§ Work task: From the line that holds "Task: View author profile luo907300731" to the last line below, retype everything exactly and nothing else; omit pictures.

§ Provided data:
*** Begin section ***

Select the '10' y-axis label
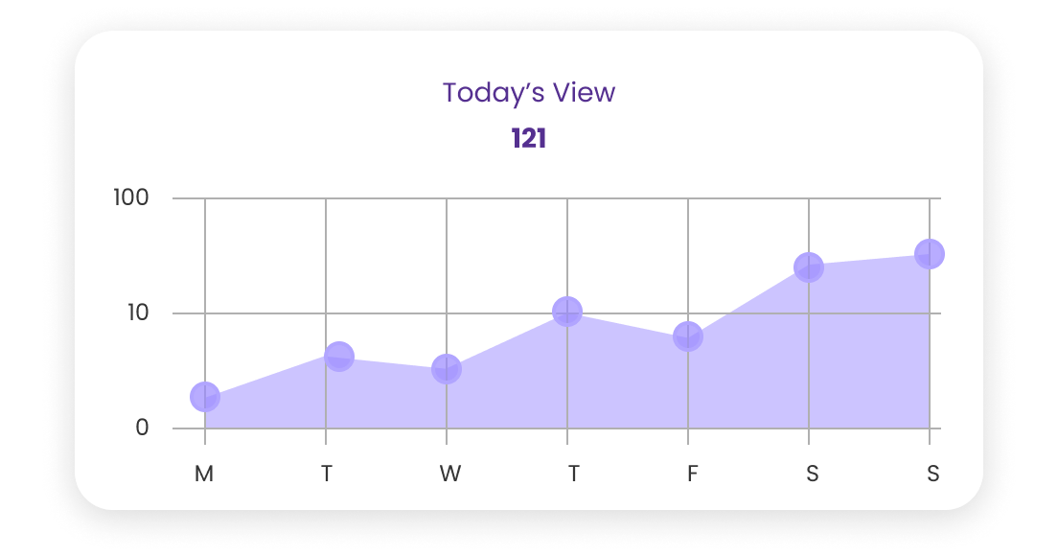Image resolution: width=1058 pixels, height=556 pixels. coord(137,313)
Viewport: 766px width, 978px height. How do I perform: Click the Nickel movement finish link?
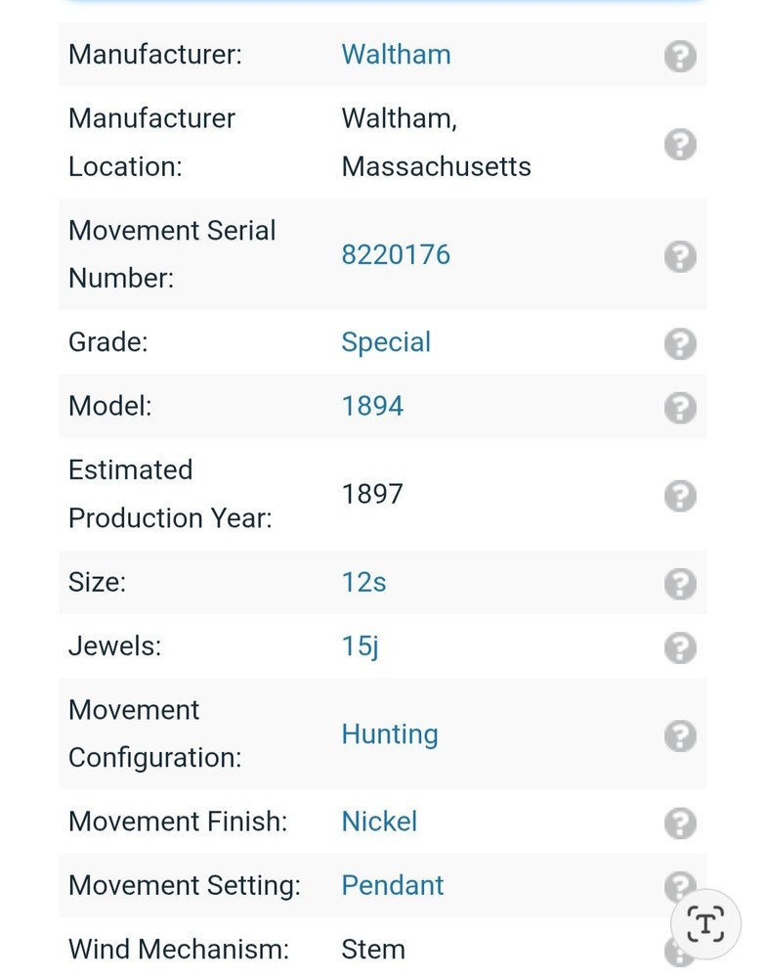click(379, 822)
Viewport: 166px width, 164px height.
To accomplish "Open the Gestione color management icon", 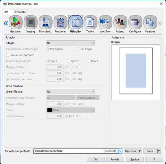I will click(x=16, y=22).
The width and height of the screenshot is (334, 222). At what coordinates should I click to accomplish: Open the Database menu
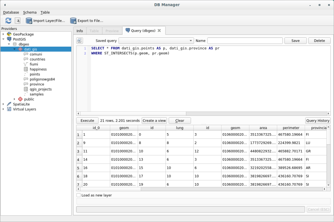tap(11, 12)
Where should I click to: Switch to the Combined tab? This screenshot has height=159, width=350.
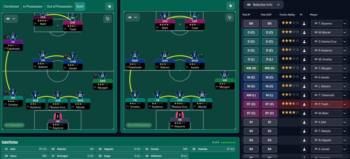coord(11,6)
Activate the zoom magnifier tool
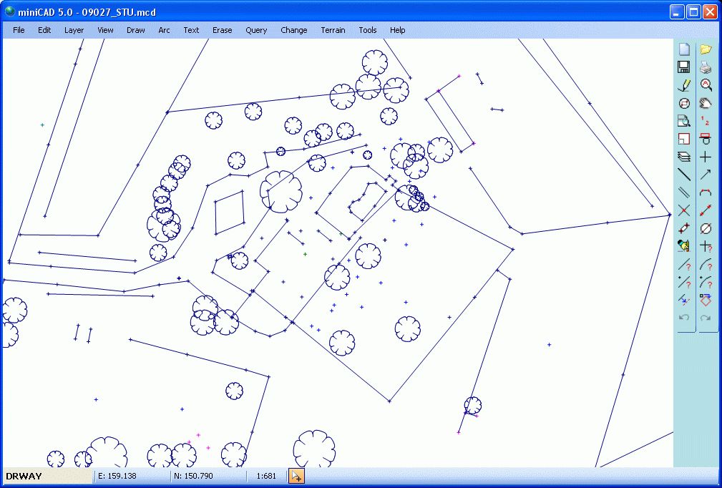This screenshot has height=488, width=722. click(706, 84)
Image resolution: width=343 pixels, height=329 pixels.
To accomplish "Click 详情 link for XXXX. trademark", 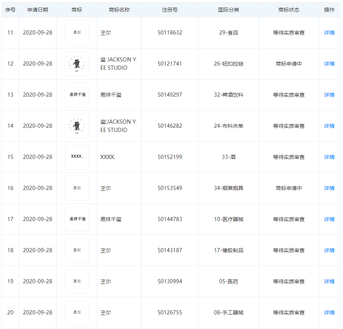I will click(329, 157).
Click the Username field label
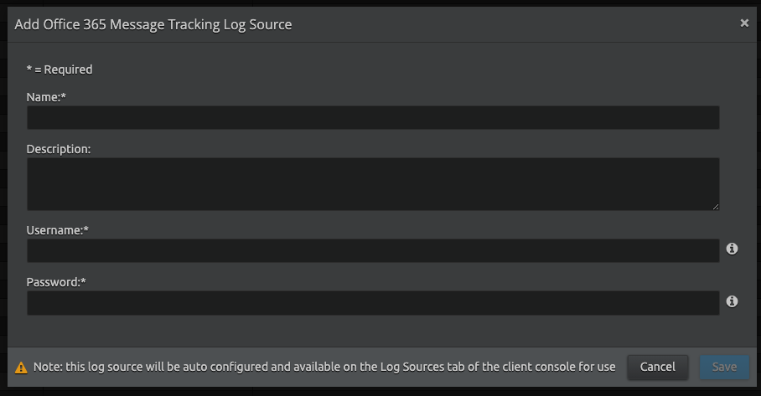 click(58, 229)
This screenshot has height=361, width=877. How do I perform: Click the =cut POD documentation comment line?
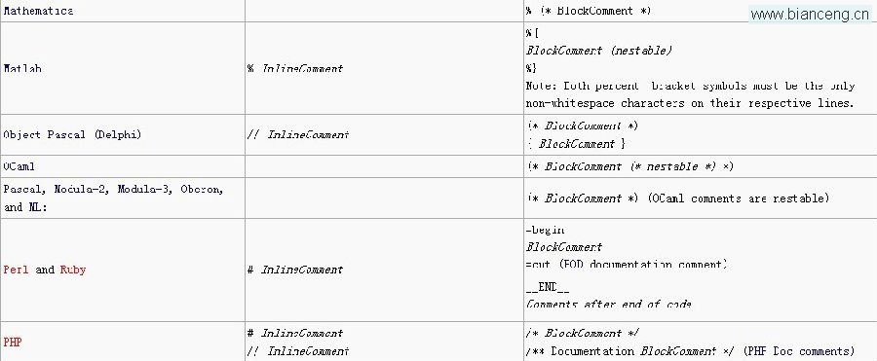[x=627, y=265]
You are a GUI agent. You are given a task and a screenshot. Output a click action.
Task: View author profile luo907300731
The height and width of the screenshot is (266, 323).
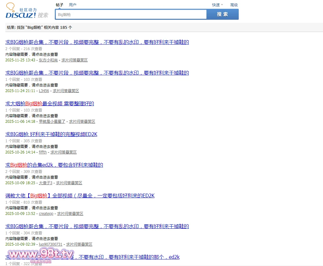tap(50, 244)
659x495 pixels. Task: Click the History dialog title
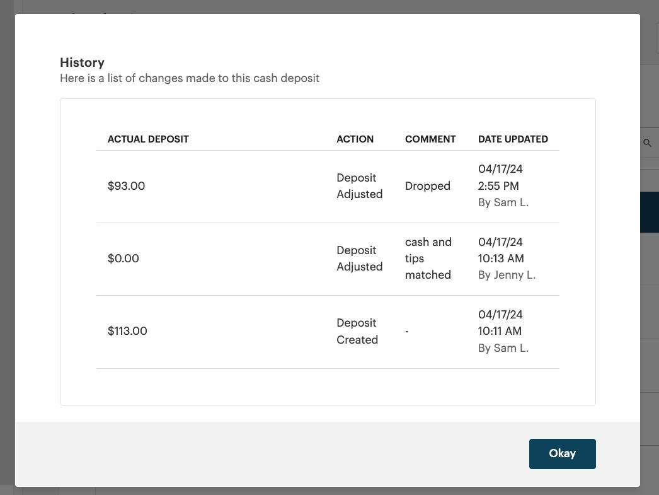(x=82, y=62)
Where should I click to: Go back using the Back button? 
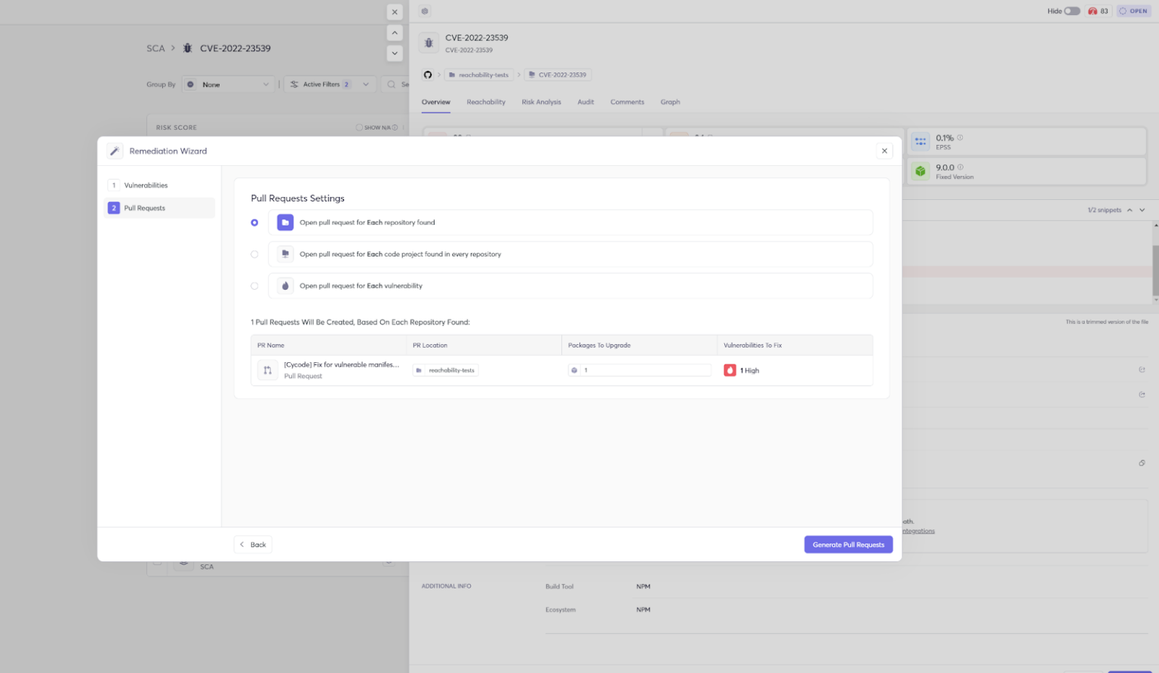253,545
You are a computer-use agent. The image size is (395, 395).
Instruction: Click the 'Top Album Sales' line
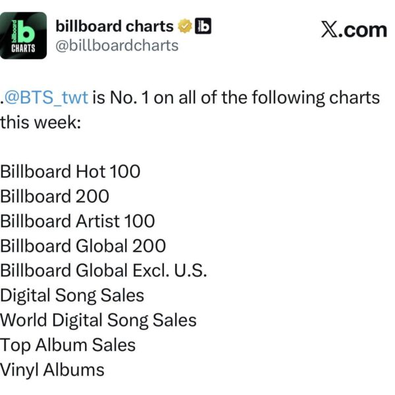tap(68, 345)
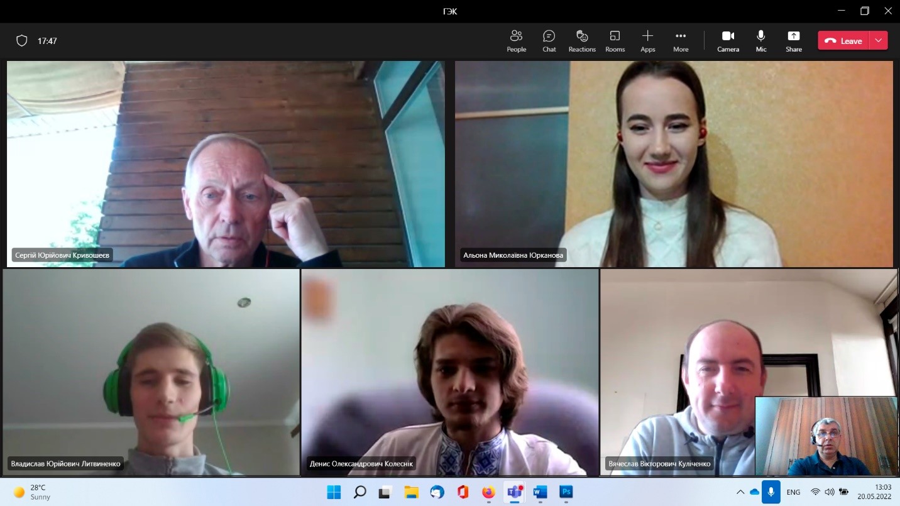Image resolution: width=900 pixels, height=506 pixels.
Task: Open the weather widget showing 28°C
Action: (x=31, y=492)
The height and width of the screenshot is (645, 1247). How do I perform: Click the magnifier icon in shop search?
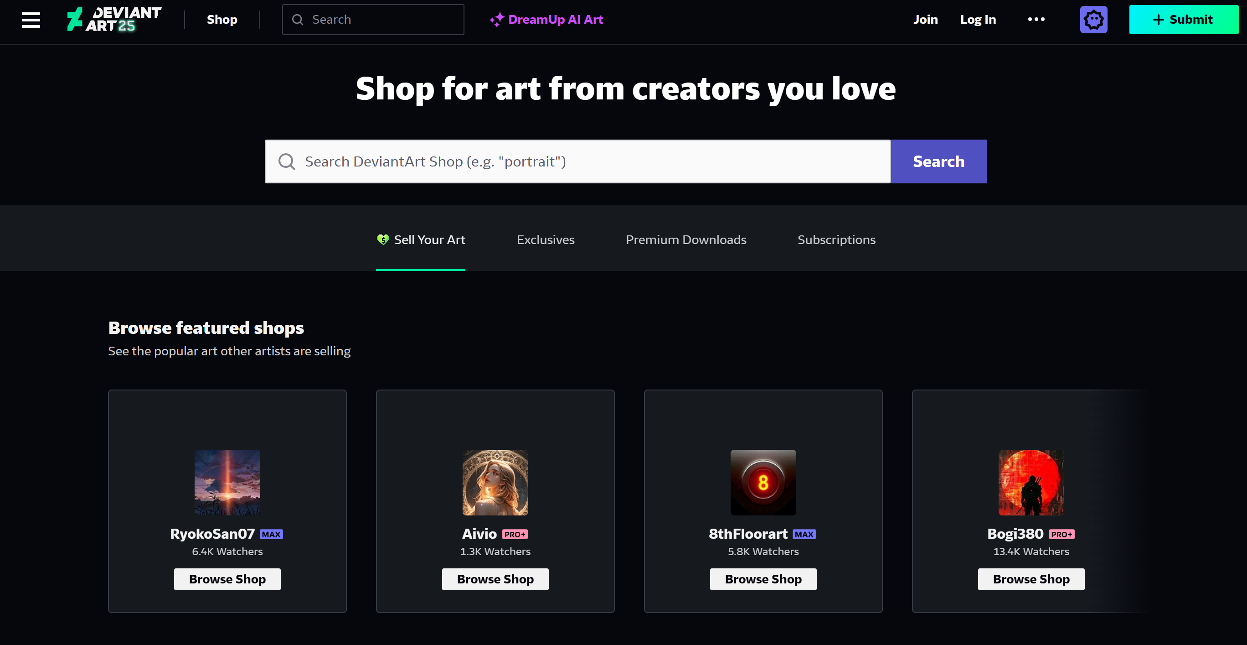pos(287,161)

*** End section ***

§ Solution below:
Task: View author profile luo907300731
The height and width of the screenshot is (266, 323).
tap(50, 244)
659x495 pixels. Task: Click the History dialog title
(x=82, y=62)
Where should I click to: Go back using the Back button? 
253,545
You are a computer-use agent. The image size is (395, 395).
Instruction: Click the 'Top Album Sales' line
tap(68, 345)
Image resolution: width=900 pixels, height=506 pixels.
Task: Open the weather widget showing 28°C
Action: (x=31, y=492)
The height and width of the screenshot is (645, 1247). How do I perform: Click the magnifier icon in shop search?
pos(287,161)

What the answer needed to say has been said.